Important: Please read the next three, short sections on reporting bugs, reporting security issues, and contributing code in preparation for making your first contribution to OpenTitan. If you would like more details, see the Detailed Contribution Guide.
Bug reports
To report a security issue, please follow the Security Issues Process.
Ideally, all designs are bug free. Realistically, each piece of collateral in our repository is in a different state of maturity with some still under active testing and development. See the Hardware Development Stages for an example of how hardware progress is tracked.
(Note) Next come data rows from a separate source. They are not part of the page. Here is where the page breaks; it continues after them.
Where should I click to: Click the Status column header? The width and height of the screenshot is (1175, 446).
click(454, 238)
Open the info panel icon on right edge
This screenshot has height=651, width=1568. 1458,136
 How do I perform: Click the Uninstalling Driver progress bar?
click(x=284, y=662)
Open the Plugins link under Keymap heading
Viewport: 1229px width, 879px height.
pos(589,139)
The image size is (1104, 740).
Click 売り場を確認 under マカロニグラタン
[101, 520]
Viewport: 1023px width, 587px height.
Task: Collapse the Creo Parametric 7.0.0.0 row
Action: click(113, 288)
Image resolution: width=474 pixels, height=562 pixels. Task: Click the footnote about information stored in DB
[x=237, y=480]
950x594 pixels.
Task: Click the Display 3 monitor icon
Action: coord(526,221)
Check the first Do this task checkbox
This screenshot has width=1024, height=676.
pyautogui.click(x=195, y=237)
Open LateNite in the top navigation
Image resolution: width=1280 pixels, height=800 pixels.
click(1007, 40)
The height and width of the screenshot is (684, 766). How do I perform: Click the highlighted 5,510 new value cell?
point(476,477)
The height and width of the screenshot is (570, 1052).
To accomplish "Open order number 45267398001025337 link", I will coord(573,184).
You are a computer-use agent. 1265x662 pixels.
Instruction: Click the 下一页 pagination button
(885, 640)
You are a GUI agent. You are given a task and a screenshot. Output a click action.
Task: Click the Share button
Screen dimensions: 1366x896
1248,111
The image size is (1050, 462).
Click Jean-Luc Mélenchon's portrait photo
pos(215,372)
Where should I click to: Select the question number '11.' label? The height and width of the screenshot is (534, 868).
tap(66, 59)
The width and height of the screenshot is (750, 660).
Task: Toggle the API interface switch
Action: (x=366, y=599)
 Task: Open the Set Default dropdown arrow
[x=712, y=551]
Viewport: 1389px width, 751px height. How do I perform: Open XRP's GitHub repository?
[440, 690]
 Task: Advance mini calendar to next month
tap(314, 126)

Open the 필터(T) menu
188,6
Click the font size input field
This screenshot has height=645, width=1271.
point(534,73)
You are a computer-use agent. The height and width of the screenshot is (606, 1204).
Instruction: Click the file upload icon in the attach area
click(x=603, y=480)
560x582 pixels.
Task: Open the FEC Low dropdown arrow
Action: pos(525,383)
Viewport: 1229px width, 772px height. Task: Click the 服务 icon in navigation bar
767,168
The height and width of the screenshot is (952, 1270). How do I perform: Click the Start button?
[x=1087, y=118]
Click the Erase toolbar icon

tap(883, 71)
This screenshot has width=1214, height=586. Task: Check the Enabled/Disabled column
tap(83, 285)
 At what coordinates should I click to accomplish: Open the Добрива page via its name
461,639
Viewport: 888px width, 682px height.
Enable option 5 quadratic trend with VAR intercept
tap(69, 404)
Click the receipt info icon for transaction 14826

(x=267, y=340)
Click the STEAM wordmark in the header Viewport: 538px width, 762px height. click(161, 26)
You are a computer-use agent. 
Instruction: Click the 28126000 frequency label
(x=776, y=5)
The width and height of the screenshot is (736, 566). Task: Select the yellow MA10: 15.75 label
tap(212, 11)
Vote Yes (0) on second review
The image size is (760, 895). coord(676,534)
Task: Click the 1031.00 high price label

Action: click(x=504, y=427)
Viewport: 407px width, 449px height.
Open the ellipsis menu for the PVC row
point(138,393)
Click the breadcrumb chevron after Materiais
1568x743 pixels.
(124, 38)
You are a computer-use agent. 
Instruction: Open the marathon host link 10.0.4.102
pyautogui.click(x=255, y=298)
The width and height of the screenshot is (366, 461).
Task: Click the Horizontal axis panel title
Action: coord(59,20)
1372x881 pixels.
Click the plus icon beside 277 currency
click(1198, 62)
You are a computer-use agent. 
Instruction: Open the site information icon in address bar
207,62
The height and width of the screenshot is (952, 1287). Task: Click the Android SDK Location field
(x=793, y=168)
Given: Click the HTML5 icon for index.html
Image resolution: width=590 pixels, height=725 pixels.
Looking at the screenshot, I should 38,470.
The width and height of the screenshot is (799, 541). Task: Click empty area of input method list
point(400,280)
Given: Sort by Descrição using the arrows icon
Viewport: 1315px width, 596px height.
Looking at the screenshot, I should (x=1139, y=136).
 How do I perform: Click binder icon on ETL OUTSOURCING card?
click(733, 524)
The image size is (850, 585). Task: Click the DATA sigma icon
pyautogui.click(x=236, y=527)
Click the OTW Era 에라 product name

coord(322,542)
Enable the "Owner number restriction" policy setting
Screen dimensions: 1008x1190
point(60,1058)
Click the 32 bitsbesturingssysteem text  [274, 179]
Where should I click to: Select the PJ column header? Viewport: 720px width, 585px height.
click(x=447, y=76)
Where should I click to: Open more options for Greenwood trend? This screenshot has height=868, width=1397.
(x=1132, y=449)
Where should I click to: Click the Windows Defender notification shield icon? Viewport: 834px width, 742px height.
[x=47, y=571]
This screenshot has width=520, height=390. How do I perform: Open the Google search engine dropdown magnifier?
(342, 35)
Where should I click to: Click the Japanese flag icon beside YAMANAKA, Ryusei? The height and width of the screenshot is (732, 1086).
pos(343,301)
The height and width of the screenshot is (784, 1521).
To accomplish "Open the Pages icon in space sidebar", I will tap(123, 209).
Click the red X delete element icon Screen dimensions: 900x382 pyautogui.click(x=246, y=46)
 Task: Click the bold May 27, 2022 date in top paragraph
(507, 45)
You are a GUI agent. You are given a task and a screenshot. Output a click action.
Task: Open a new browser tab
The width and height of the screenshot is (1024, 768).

We are happy to receive bug reports and eager to fix them. Please make reports by opening a new issue in our GitHub issue tracker.
Security issues
Security is of major importance to the OpenTitan project. When dealing with security matters, and in keeping with standard industry practice, there are reasons why it makes sense to be cautious and have a non-public discussion within a small group of experts before full disclosure. For example,
- to ensure responsible disclosure of vulnerabilities,
- or to discuss the security impact of new features or proposed changes to an existing feature.
If you intend to work on potentially security sensitive matters, please first reach out to our experienced security team at security@opentitan.org before starting a public discussion. That will enable us to engage successfully without creating undue risk to the project or its consumers.
Please refer to https://opentitan.org/cvd-policy for a description of our disclosure process.
Contributing code
The information below aims at helping you get involved in the OpenTitan project by guiding you through our process of preparing your contribution and getting it integrated.
For straight-forward and non-invasive contributions, a high level of coordination is unlikely to be necessary. In these cases, please open a pull request.
For larger proposed changes we ask contributors to:
- Discuss the matter with the team, either through the opentitan-dev@opentitan.org mailing list or through discussions in issues on GitHub. Agree on a course of action and document this in a GitHub issue.
- Implement the contribution, i.e., the solution previously agreed on, and reference the discussion when submitting the contribution.
- Have the implementation reviewed by the team, address any feedback, and finally have it integrated into the project.
Note that contributions must be accompanied by sign-off text which indicates acceptance of the project’s Contributor License Agreement - see CONTRIBUTING.md for details.